The Value of Work

This may seem like a trick question: which is more valuable, resuscitating a newborn infant, or doing a hair transplant?

While I realize I have a pediatrician bias (though I am also follicularly challenged, so my biases probably balance), I think most people would place greater value on the newborn resuscitation. But if you ask the Center for Medicare and Medicaid Services and the American Medical Association, they would pick the hair transplant. In fact, hair transplant is assigned between 31% and 84% more value (depending on the number of plugs) than resuscitating a newborn. This is according to the Relative Value Unit (RVU) system, used in American medicine since the early 1990s. (Note that I am using the conventional method of calculating percent differences, not the alternative math used by the White House as described by RFK Jr.)

The word “value” has been thrown around gratuitously in healthcare for decades. To paraphrase the great philosopher Iñigo Montoya, people keep using that word, but I don’t think it means what they think it means. As I have written about before, traditionally value in healthcare has been defined as the ratio of quality to cost. People want good care – care that is effective and safe and patient-centered and timely and equitable – but they don’t want to be bankrupted by it. This makes sense, and it captures the idea of value as “the regard that something is held to deserve; the importance, worth, or usefulness of something” (Oxford English Dictionary).

Too often, though, in healthcare the denominator – cost – takes priority over quality, and indeed the term value becomes synonymous with money. There are many examples of this, but one of the most grating to physicians is the RVU. And the emphasis on RVUs can skew incentives away from true value for patients and society.

Before the 1990s, Medicare paid physicians based on “usual, customary, and reasonable” charges, which was highly variable and admittedly somewhat arbitrary. The Resource Based Relative Value Scale (RBRVS) payment system was created by legislation in 1989, and began implementation in 1992. (Since then, it has been widely adopted by private payers as well.) Under this system, physician payments would be based on a system of RVUs. The primary component, the work RVU, or wRVU, would be a measure of the work performed by a provider in delivering the service and relates to time, effort, and expertise required to perform the service. Each of thousands of procedure codes is assigned a wRVU weight. These weights are then multiplied by a factor to yield a payment amount. (There is also a component for the practice expense like supplies and office overhead, and malpractice.) In theory, this standardizes payment so that physicians doing similar work get similar payment, and greater effort is rewarded commensurately.

How are these wRVU weights determined? Initially they were assigned by a survey of physicians who were asked to rate the work of various procedures according to “time, mental effort and judgment, technical skill and physical effort, and psychological stress.” The original study, conducted by Harvard researchers and published in NEJM, concluded that “these ratings are highly reproducible, consistent, and therefore probably valid.” (Emphasis mine.) Subsequently, the American Medical Association created the Relative Value System Update Committee (RUC) which advises CMS on updates to the wRVU weights. The RUC consists of approximately 30 physicians, mostly specialists, the majority appointed by the relevant specialty society.

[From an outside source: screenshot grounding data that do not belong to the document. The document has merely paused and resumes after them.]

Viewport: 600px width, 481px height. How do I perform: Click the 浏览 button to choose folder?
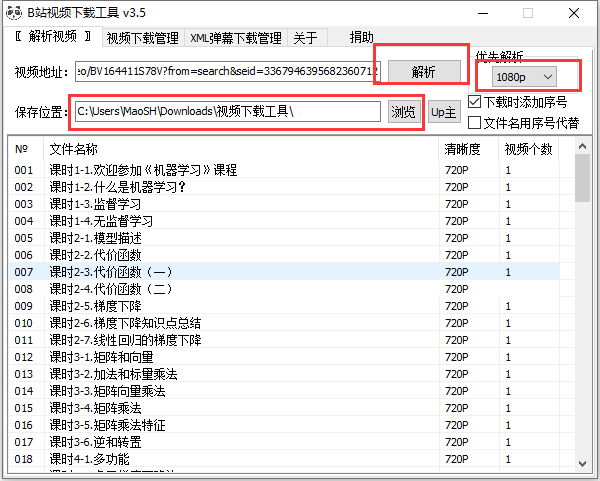click(402, 112)
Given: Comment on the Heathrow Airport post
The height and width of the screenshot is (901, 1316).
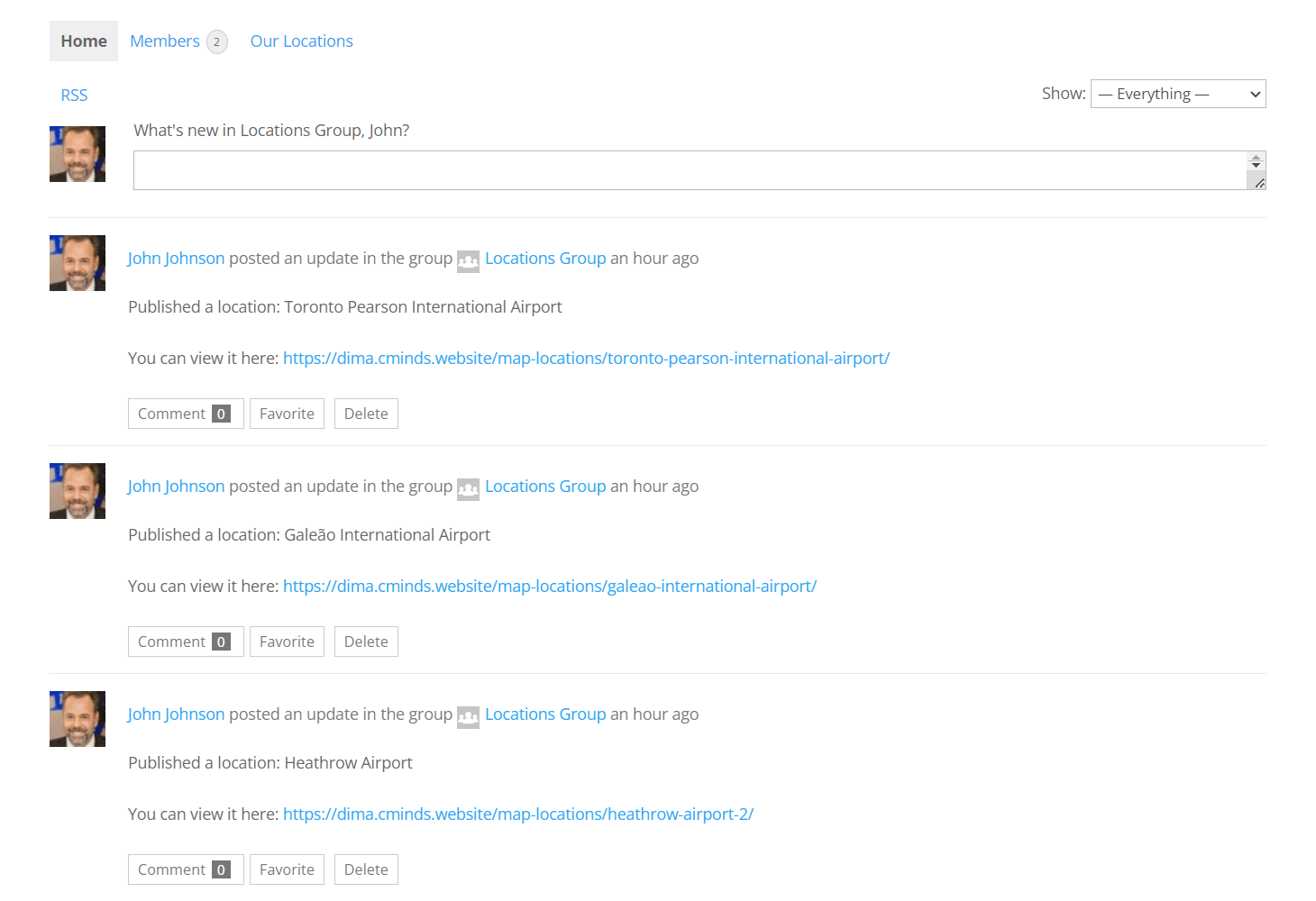Looking at the screenshot, I should 185,869.
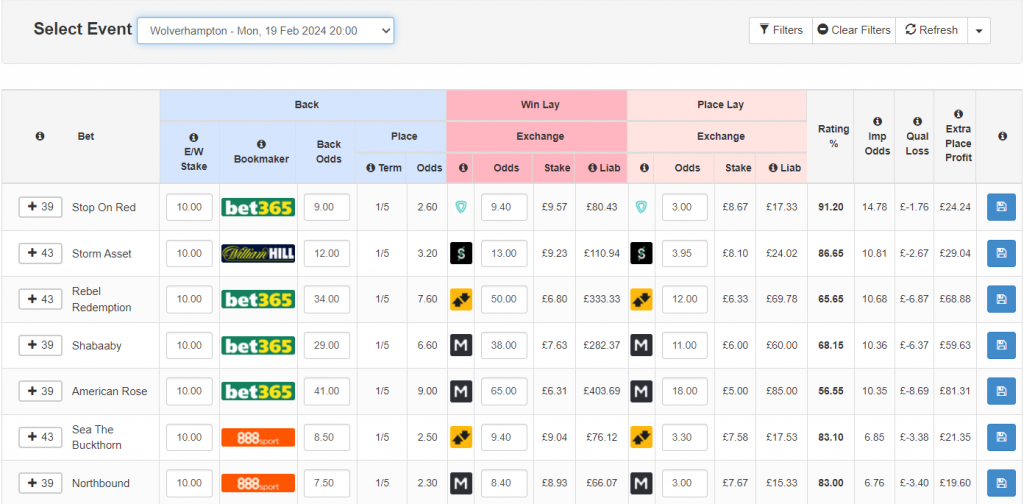Viewport: 1024px width, 504px height.
Task: Click the info icon above Rating Imp Odds
Action: (876, 121)
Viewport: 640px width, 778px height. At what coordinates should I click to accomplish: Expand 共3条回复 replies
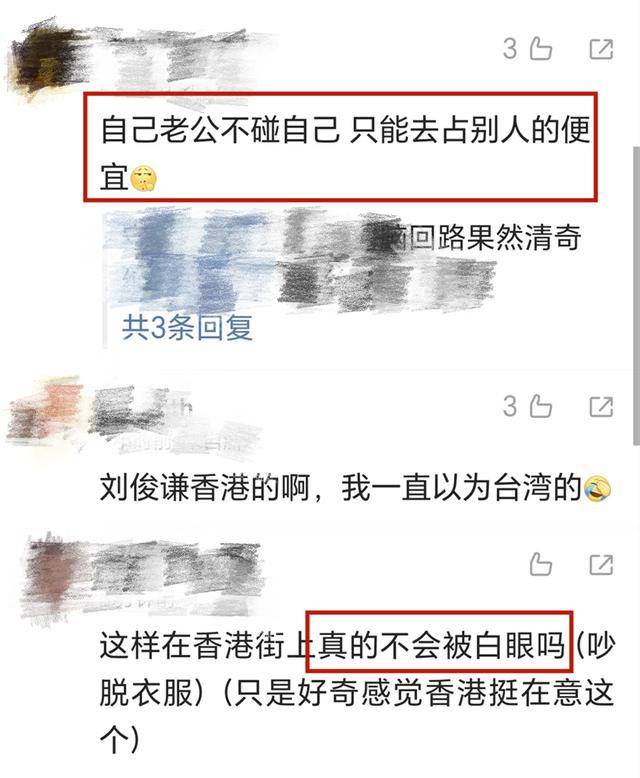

While the RBRVS has arguably brought standardization and rationalization to physician payment, there are important criticisms. One is that it tends to overvalue procedural over cognitive effort. A newborn circumcision, for example, has a wRVU of 2.47, compared with an initial office visit for a newborn with 1.5 wRVU. In my experience, each takes approximately the same amount of time (and that is only if the initial office visit is for a newborn with an uncomplicated history and the parents/caregiver have reasonably adequate resources). This gap has probably widened as technology has made many procedures faster and easier. At the same time, technology has increased the work required for many non-procedural tasks. Care coordination can require significant time reviewing the far greater volume of information contained in the electronic health record. And health counseling is complicated by the explosion of information on the Internet and from AI, of highly variable quality and validity, that primary care physicians must address.

And while the term “value” features prominently (note how many V’s are in these acronyms), do wRVUs really measure value? Do they measure what is important to patients and their health outcomes? Is performing a hair transplant or an eyelid lift (wRVU 4.5-6.7) really more than twice as valuable as an hour of chronic care coordination (wRVU 1.81)?

This is not only a moral or theoretical concern. Physician compensation relates directly to wRVUs. This is part of why specialties like plastic surgery (avg. annual salary $544,000) and gastroenterology ($520,000) pay so much more than public health ($269,000) and pediatrics (coming in at the bottom at $265,000). Is it any wonder why we are predicting a shortage of primary care and preventive medicine physicians?

If we really want to deliver value, we need to rethink how we define and measure it.